Many experimental and clinical studies have demonstrated significant effects of estrogens on vascular structure and function. Estrogens are known to show long term effects by modifying the transcription of certain genes. However there is accumulating evidence that estrogens also have rapid and nongenomic effects which are mediated by putative membrane receptors that are coupled to cytosolic signal transduction proteins.
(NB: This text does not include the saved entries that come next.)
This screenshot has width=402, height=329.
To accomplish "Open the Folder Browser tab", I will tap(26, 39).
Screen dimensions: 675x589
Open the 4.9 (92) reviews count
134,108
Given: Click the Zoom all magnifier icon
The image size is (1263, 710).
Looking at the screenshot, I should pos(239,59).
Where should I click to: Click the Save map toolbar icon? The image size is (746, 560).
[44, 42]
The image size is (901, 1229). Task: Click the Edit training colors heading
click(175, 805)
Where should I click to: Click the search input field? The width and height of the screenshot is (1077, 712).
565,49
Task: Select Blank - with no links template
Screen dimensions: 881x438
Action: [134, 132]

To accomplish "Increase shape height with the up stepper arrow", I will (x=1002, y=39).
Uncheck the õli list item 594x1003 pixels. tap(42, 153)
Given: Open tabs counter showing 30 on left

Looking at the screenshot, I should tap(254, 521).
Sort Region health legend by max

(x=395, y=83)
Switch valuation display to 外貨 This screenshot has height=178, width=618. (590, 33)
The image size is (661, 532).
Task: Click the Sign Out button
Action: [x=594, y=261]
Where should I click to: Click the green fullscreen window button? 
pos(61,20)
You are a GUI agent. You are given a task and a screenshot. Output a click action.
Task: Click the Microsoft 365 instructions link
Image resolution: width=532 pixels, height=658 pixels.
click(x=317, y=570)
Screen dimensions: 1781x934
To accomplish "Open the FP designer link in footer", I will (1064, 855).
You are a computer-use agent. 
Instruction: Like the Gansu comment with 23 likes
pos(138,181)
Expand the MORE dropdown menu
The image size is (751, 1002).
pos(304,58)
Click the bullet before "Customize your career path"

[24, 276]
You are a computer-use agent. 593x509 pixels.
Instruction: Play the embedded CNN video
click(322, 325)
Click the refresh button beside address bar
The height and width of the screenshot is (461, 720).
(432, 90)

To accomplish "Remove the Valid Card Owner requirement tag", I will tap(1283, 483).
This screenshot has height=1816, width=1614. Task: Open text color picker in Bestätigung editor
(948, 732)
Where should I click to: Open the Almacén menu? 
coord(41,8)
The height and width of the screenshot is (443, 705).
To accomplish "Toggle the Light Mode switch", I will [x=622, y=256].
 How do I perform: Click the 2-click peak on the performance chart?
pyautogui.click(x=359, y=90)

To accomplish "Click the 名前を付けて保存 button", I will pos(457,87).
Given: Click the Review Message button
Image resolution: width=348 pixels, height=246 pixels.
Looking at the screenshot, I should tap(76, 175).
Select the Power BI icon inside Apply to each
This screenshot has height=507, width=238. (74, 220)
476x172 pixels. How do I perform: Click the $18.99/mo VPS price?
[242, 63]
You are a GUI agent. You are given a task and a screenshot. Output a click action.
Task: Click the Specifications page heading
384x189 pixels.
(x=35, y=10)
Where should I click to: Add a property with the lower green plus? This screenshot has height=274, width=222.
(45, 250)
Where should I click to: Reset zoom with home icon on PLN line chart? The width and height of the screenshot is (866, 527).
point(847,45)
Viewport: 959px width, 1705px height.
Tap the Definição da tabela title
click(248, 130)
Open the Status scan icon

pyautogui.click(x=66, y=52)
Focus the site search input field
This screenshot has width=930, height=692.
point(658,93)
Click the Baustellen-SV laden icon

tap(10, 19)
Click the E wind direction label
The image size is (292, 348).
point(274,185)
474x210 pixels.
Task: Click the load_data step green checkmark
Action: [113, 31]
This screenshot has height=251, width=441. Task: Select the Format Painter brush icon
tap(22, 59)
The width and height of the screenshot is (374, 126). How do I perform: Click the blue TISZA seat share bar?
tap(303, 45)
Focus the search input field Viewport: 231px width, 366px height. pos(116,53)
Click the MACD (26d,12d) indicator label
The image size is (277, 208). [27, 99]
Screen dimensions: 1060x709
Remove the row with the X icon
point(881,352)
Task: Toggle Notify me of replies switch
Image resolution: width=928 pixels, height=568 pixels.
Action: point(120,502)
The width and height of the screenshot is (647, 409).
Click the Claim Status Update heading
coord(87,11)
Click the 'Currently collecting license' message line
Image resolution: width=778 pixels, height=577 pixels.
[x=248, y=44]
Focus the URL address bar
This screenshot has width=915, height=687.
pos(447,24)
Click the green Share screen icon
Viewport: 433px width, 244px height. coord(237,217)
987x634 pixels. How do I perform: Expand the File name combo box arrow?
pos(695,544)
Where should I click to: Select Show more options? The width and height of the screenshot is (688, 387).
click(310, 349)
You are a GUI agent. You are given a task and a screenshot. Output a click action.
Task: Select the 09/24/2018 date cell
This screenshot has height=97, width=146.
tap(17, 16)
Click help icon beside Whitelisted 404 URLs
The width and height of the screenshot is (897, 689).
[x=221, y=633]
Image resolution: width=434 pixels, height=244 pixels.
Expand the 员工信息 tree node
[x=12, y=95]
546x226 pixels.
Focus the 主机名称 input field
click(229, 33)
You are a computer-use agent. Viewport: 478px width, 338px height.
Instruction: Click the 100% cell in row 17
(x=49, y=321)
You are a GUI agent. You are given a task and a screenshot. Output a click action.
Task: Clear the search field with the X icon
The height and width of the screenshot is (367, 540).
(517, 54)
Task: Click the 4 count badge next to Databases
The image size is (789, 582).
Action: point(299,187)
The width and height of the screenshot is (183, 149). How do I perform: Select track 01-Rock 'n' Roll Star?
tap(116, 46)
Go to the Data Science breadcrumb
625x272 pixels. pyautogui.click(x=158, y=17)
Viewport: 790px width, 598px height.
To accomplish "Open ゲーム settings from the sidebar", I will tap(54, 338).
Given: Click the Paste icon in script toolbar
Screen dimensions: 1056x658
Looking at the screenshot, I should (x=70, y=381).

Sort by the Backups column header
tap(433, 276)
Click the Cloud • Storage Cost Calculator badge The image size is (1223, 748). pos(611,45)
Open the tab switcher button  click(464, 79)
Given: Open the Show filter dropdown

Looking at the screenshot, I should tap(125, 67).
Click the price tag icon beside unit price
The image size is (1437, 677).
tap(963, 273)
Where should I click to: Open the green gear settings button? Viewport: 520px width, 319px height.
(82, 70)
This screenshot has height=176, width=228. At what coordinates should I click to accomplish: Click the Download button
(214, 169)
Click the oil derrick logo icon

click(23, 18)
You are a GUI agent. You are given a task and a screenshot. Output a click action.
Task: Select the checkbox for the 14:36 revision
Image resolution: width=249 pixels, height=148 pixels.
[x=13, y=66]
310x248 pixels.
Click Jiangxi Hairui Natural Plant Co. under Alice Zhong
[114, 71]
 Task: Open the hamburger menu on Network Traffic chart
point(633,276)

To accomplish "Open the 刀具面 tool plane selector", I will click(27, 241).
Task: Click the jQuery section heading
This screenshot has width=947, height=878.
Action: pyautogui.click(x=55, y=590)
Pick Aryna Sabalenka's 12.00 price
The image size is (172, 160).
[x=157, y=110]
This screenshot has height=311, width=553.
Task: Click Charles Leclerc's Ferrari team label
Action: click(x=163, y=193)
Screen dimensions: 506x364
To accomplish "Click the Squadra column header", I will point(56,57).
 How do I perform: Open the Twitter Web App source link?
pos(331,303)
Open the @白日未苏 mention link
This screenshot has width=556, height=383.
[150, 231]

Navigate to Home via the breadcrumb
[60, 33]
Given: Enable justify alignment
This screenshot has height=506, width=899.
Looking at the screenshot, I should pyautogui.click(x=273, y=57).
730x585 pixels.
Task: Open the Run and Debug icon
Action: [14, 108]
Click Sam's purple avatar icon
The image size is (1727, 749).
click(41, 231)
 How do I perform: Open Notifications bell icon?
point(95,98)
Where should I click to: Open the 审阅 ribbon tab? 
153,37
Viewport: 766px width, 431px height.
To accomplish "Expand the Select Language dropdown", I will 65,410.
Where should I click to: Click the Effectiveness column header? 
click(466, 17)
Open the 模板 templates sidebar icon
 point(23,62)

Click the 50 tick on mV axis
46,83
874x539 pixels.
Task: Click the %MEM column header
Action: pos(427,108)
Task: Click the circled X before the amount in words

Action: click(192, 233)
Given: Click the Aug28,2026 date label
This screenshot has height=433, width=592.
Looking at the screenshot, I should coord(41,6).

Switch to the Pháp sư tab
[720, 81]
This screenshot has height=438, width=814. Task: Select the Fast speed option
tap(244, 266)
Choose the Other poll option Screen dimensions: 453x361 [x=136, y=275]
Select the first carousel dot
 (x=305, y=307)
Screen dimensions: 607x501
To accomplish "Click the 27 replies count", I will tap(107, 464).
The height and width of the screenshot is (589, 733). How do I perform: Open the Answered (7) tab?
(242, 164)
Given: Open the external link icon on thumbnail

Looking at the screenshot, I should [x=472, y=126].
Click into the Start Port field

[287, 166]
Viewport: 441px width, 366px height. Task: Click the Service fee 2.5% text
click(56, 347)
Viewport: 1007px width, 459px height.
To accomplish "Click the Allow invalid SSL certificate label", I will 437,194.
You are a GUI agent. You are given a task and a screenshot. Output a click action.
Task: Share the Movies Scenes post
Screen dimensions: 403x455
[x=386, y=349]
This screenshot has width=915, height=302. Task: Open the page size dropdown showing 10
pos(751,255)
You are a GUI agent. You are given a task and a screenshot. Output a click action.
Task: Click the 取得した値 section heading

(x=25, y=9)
The mechanism of rapid signalling is not completely clear and the aim of this study is to investigate the mechanism of rapid signalling of E2 on endothelial cells. In this study, confluent human umbilical vein endothelial cells were incubated with 17b-Estradiol (E2), genistein or tamoxifen and the cells were lysed. Tyrosine phosphorylated proteins in lysed cells were detected with monoclonal anti-phosphotyrosine antibody by immunoblotting. In addition the role of E2 on tyrosine phosphorylation of phospholipase C gamma (PLC g) was investigated by immunoblotting with anti-phospholipase C gama antibody after immunoprecipitation with anti-phosphotyrosine antibody. Effect of E2 on MAPK activity was investigated by immunoblotting with anti-activated MAPK antibody. Immunoblotting with anti-phosphotyrosine antibody demonstated that 5 min incubation with 100nM E2 increases the tyrosine phosphorylation proteins of around 120 kDa and 65 kDa Mr. In the presence of the tyrosine kinase inhibitor genistein and the estrogen receptor antagonist tamoxifen the level of tyrosine phosphorylation under these conditions was reduced by 71% and 59% respectively. Our data also demonstrates that E2 treatment does not increase the phosphorylation of phospholipase C-g. Western blot analysis demonstrates that E2 and EGF increases MAP kinase (ERK1, 2) activity while genistein and tamoxifen blocks the activation of MAPK. It can be concluded that the proteins whose tyrosine phosphorylation was increased may be involved in the signal transduction pathway stimulated by E2 in HUVEC. Our results also demonstrated that PLC g activation is not involved in this pathway. Purification and characterization of these proteins may help to shed light on the E2 induced signalling pathway in endothelial cells.